COLUMBIA, S.C. (AP) _ Some black leaders say there is an unwritten and harmful rule at the more prestigious private clubs in South Carolina: Blacks need not apply.

″This is our own version of apartheid in social and corporate America,″ said Nelson Rivers, executive secretary of the state chapter of the National Association for the Advancement of Colored People. ″It’s a disservice not only to the state economically, but it’s a disservice to the state morally and ethically.″

What makes the issue particularly important to blacks is that the clubs are the ″informal board rooms of corporate America,″ said J.T. McLawhorn, president of the Columbia Urban League.

Club members ″talk about economic issues that have an impact on our education system and our social system,″ McLawhorn said. ″They are the movers and shakers.″

State Sen. Theo Mitchell last week introduced legislation suggested by Alcoholic Beverage Control Commission Chairman Elliott ″Duby″ Thompson that would prohibit organizations from receiving a license to sell alcohol if they discriminate on the basis of race, religion or sex.

Gov. Carroll Campbell said the state shouldn’t force private clubs to adopt non-discriminatory membership policies, and that blacks and whites should work with each other to smooth out the problems.

Campbell, a member of the Summit Club in Columbia, said he would not quit going to private clubs that don’t have black members to set an example.

Summit Club manager Forrest Akers said the club had no rules against black members. But he said it doesn’t have any black members and declined further comment.

The issue has simmered in South Carolina for years. In 1985, black IBM executive Charles Savage was denied membership in the Spring Valley Country Club, even though he was nominated by one of the state’s top executives. The club has no black members, but denies it excludes blacks.
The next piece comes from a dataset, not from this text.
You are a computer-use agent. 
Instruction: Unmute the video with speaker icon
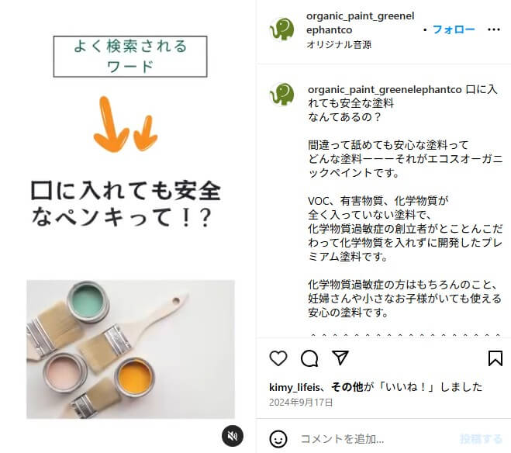coord(233,436)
″I guess I fooled myself into thinking that things changed more than they had,″ Savage said in a recent interview with The Columbia Record. ″Prejudice is very subtle ... It’s like trying to pick up mercury.″

After the incident, IBM transferred Savage to Rye Brook, N.Y., which he said he requested because his children were denied access to white circles. But he insists he likes South Carolina and ″I may decide to go back there and live some day.″

The issue has been spotlighted in recent weeks by comments by Columbia business leaders who say private clubs without black members hurt the capital city’s ability to attract businesses.

″When companies are seeking to locate in a place, they really want to know about the racial climate,″ said James Clyburn, state human affairs commissioner. ″I believe (the clubs) are going to weigh heavily on South Carolina’s competitive position.″

But Frank Smith, president of the Palmetto Club in Columbia, said the clubs have little impact on where a business decides to locate.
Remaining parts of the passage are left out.